• **Stated problem**
Return the passage of the polyol composition text from "The content of polyol in" up to and including "containing a polyisocyanate.", copied word for word.

• **Source**
..........

The hydroxyl value of the polyol is preferably 20 to 300 mgKOH/g, more preferably 40 to 280 mgKOH/g, even more preferably 100 to 250 mgKOH/g, and even more preferably 120 to 210 mgKOH/g. When the hydroxyl value of the polyol is equal to or less than the upper limit, boiling during stirring of the polyol composition is easily suppressed, and the viscosity of the polyol composition is easily reduced, which is preferable from the viewpoint of handleability, etc. On the other hand, when the hydroxyl value of the polyol is equal to or more than the lower limit, the crosslink density of the polyurethane foam is increased, thereby increasing the strength.
The hydroxyl value of the polyol can be measured in accordance with JIS K 1557-1:2007.

The content of polyol in the polyol composition of the present invention is preferably 20 to 90% by mass, more preferably 25 to 80% by mass, and even more preferably 30 to 70% by mass. If the content of polyol is equal to or greater than the lower limit, it is preferable because it makes it easier for the polyol to react with the polyisocyanate. On the other hand, if the content of polyol is equal to or less than the upper limit, it is preferable from the viewpoint of ease of handling because the viscosity of the polyol composition does not become too high.

<Foaming Agent>
The polyol composition of the present invention contains a foaming agent. A polyurethane foam can be obtained by foaming the polyol composition containing the foaming agent and a foamable polyurethane composition containing a polyisocyanate.

From the viewpoint of improving foaming properties when forming a polyurethane foam, the foaming agent preferably contains a foaming agent having a boiling point of 40° C. or less (hereinafter also referred to as a low-boiling point foaming agent). Furthermore, the boiling point of the low-boiling point foaming agent is more preferably 20° C. or less. The boiling point means the boiling point at 1 atmospheric pressure.
In addition, when the polyol composition contains such a low-boiling point blowing agent, boiling is usually likely to occur due to stirring. However, when a specific compatibilizer is contained as in the present invention, boiling can be suppressed.
The content of the low-boiling point blowing agent in the blowing agent is preferably 50% by mass or more, more preferably 80% by mass or more, and even more preferably 100% by mass, based on the total amount of the blowing agent.

..........

• **Data shown**

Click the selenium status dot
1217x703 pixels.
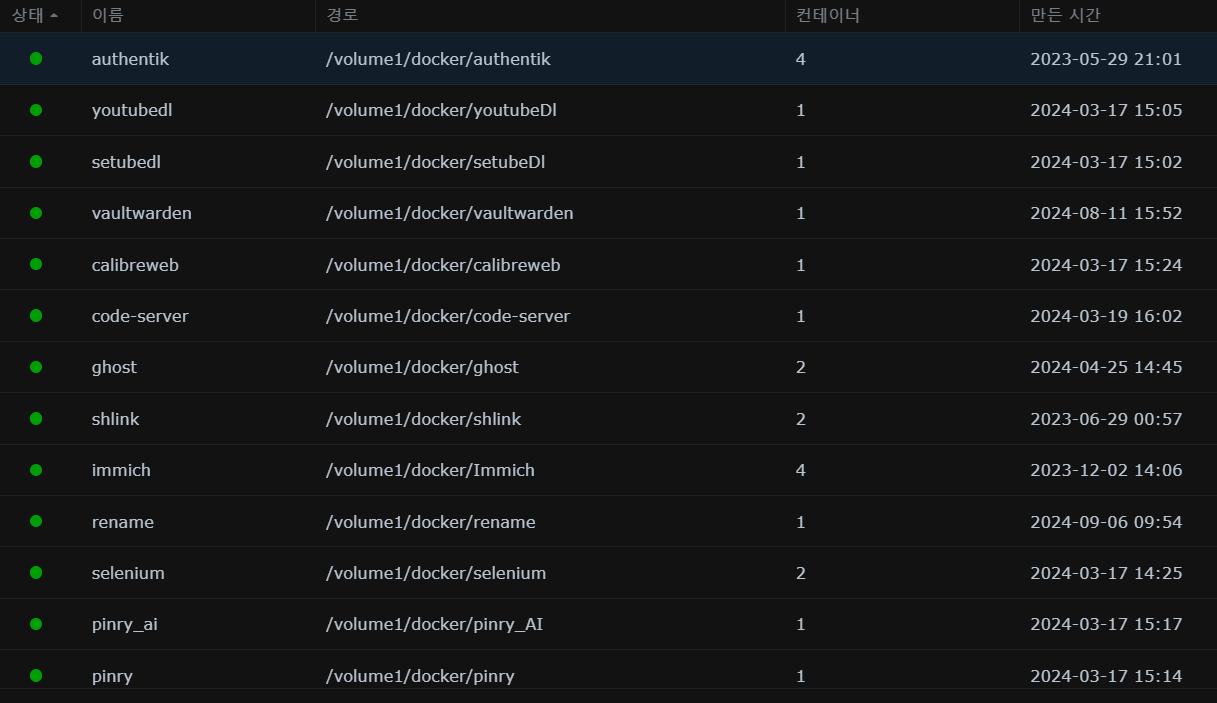(x=36, y=573)
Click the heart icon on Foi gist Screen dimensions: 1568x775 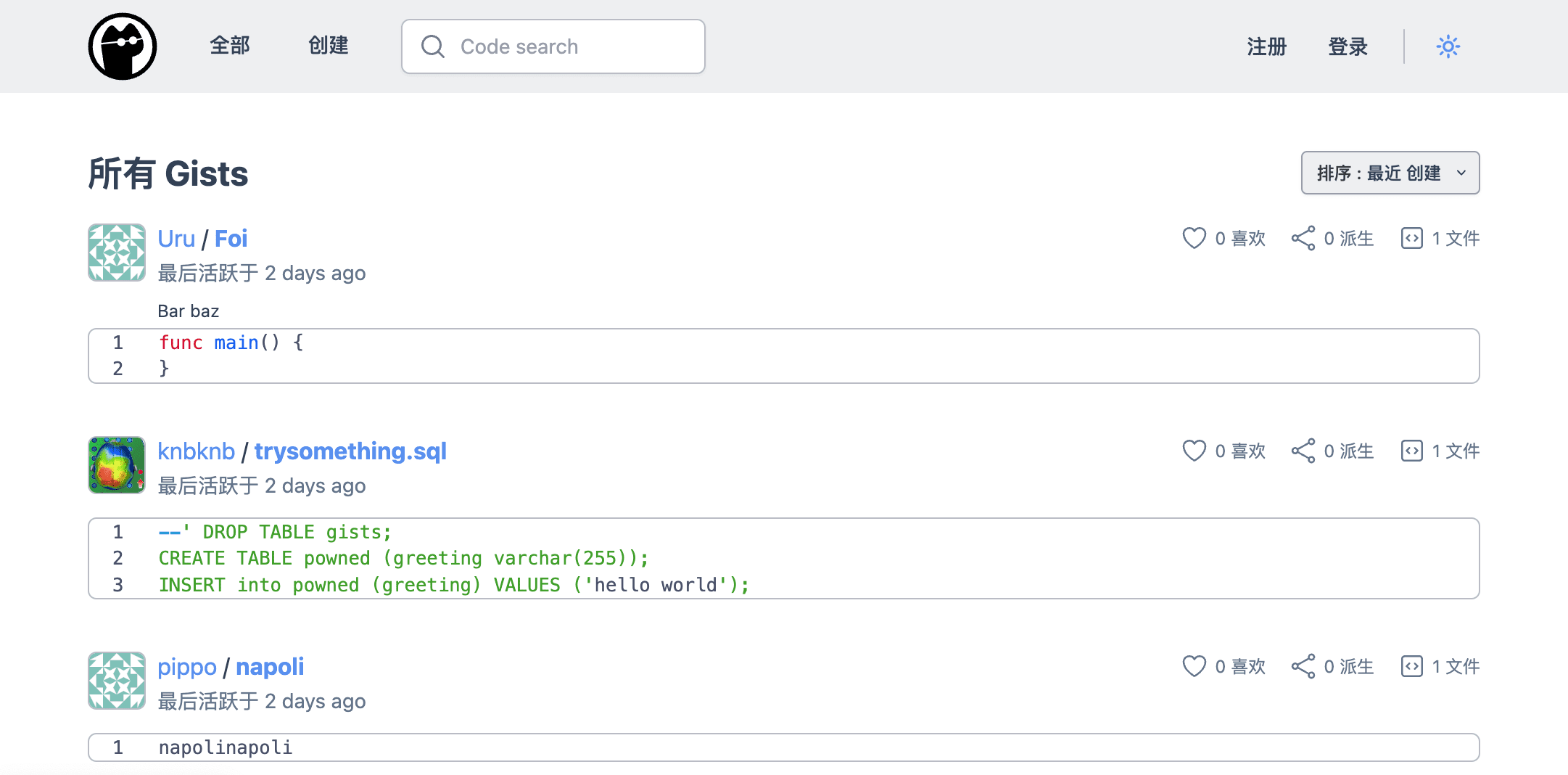point(1194,238)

..........

• **Task answer**
The content of polyol in the polyol composition of the present invention is preferably 20 to 90% by mass, more preferably 25 to 80% by mass, and even more preferably 30 to 70% by mass. If the content of polyol is equal to or greater than the lower limit, it is preferable because it makes it easier for the polyol to react with the polyisocyanate. On the other hand, if the content of polyol is equal to or less than the upper limit, it is preferable from the viewpoint of ease of handling because the viscosity of the polyol composition does not become too high.

<Foaming Agent>
The polyol composition of the present invention contains a foaming agent. A polyurethane foam can be obtained by foaming the polyol composition containing the foaming agent and a foamable polyurethane composition containing a polyisocyanate.